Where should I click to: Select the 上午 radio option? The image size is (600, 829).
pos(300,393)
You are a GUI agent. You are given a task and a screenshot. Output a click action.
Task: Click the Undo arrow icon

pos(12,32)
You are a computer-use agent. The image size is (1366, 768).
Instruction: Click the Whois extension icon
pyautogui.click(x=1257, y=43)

######

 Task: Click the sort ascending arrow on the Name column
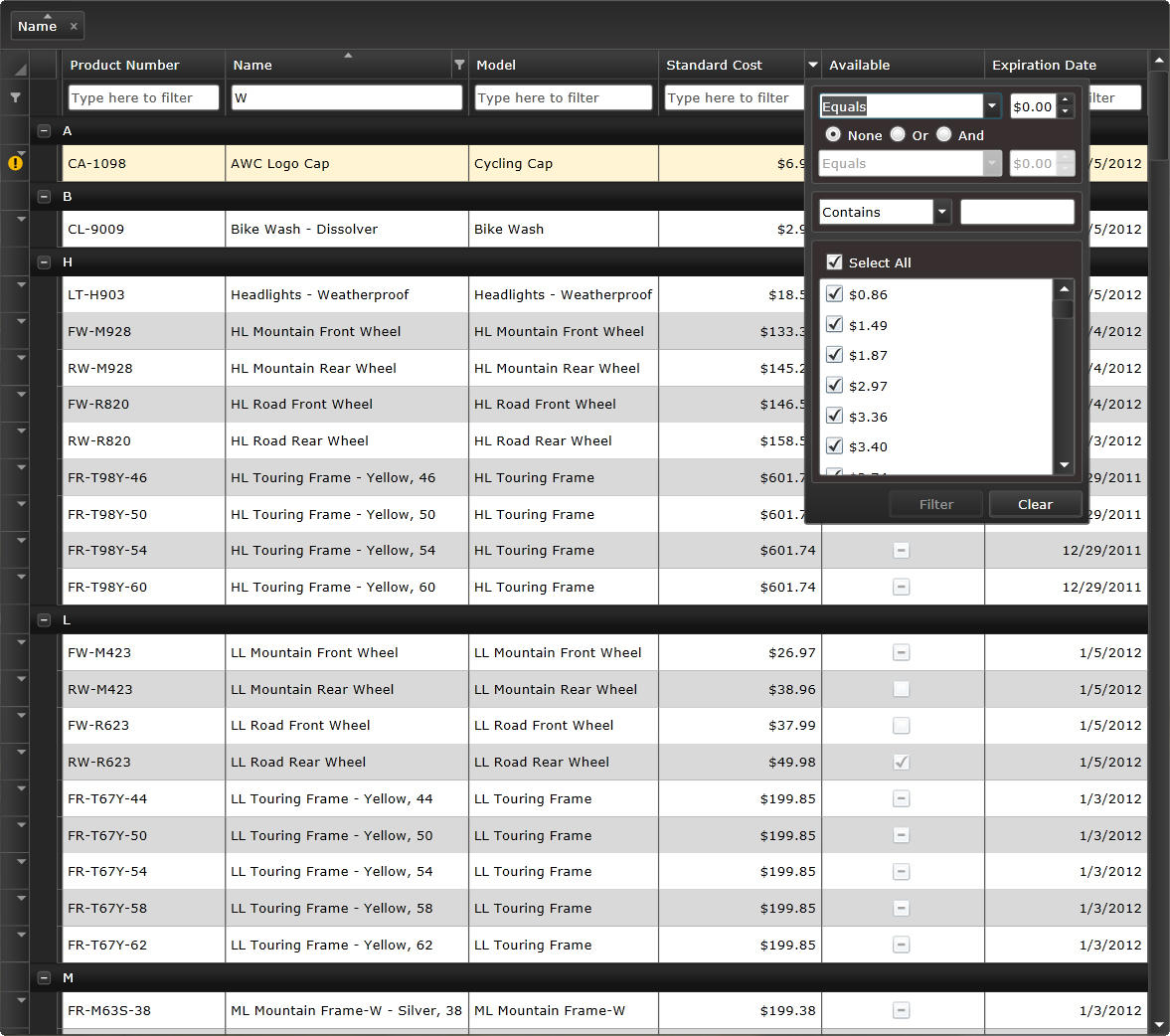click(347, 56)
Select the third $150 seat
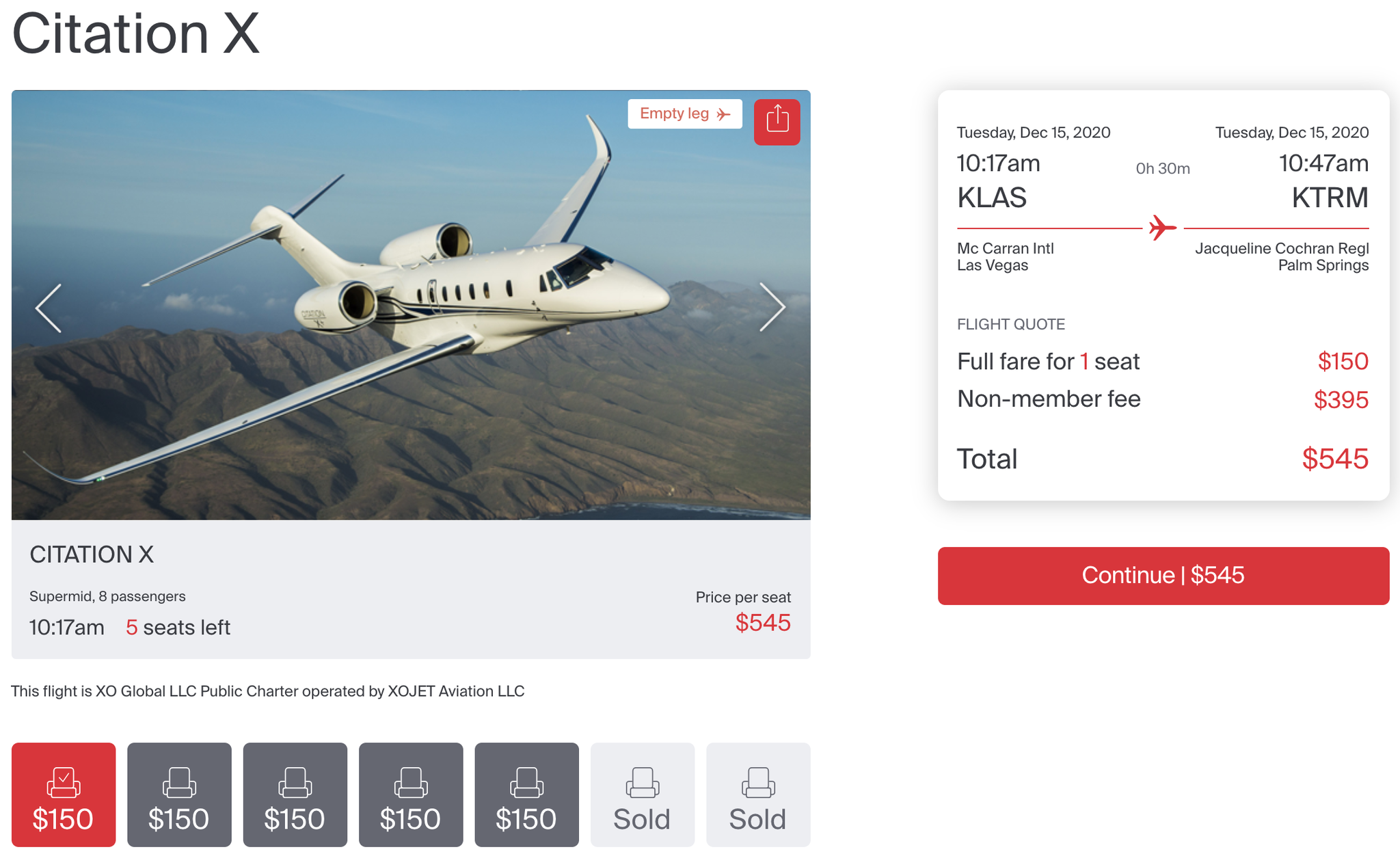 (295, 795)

######

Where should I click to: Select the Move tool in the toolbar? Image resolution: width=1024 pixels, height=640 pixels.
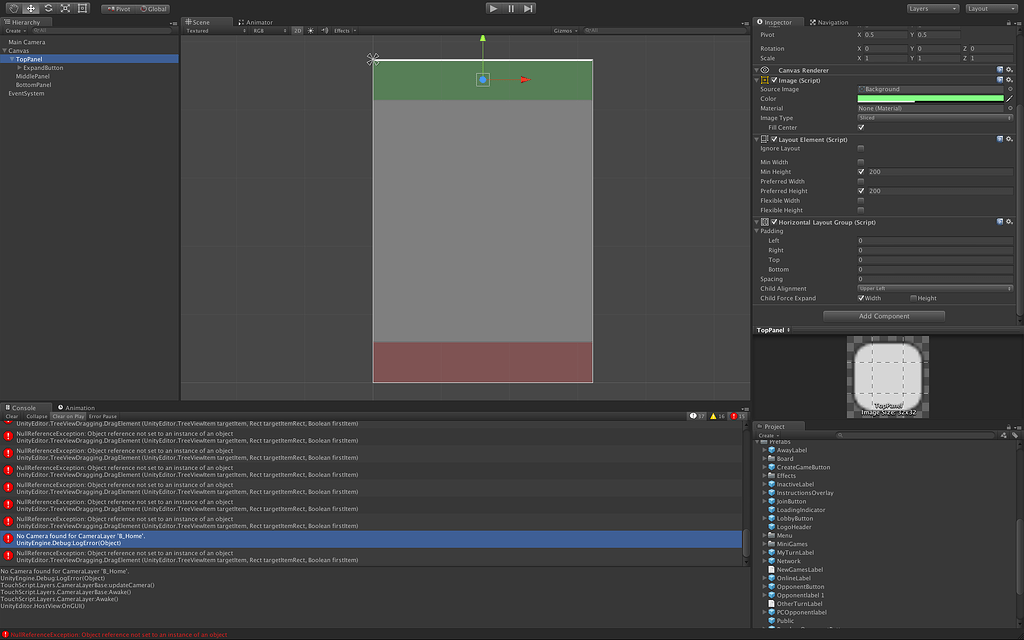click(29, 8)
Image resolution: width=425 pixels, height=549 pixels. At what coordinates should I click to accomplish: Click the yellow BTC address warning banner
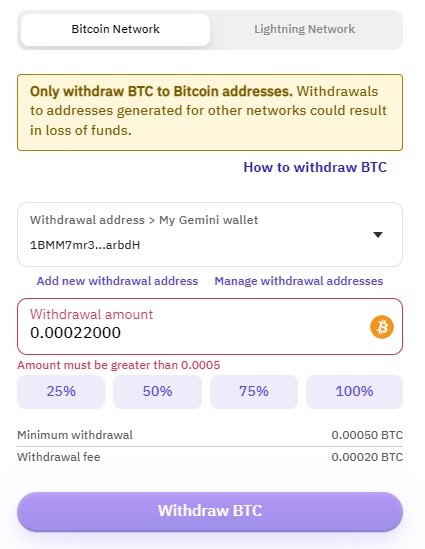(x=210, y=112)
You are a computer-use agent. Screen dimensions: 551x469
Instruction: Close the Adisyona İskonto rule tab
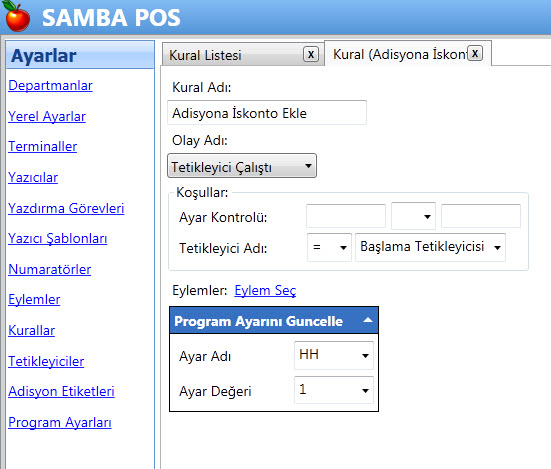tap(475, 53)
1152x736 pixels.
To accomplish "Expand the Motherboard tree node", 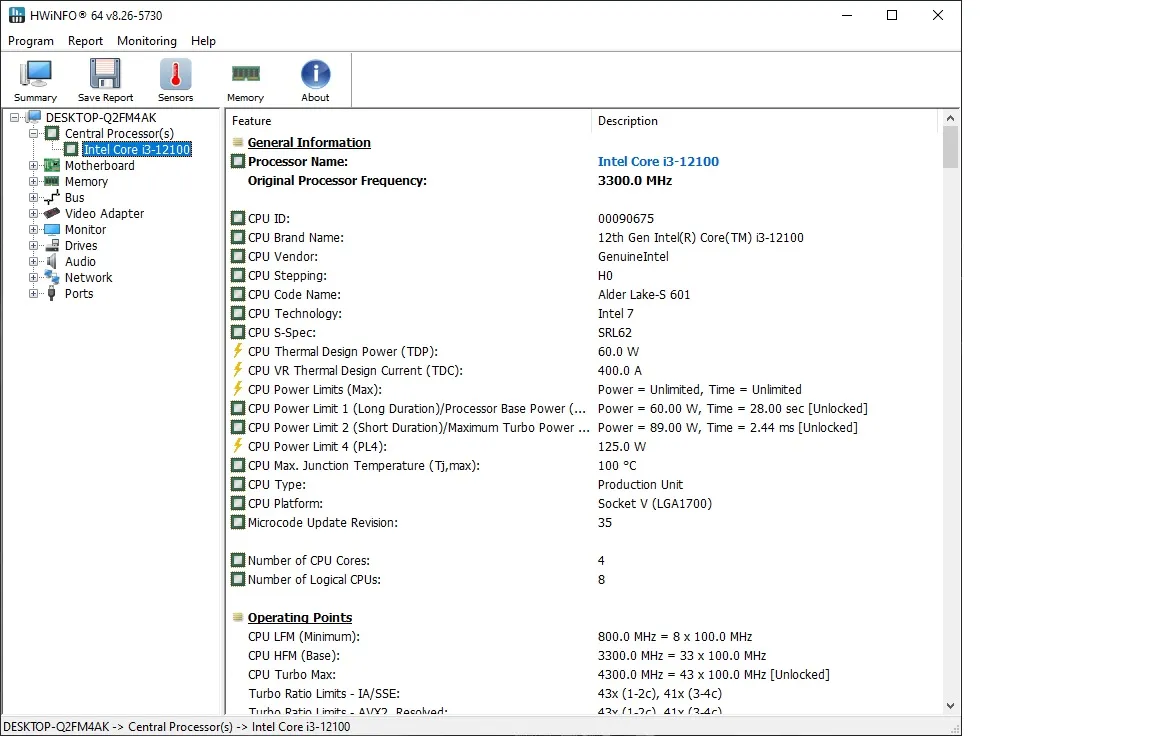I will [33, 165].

######

In the records, which lines mention the word "agent"? Copy those lines.

You are a GUI agent. You are given a task and a screenshot. Output a click action.
You are a computer-use agent. The image size is (1366, 768).
You are a computer-use agent. Screen dimensions: 551x469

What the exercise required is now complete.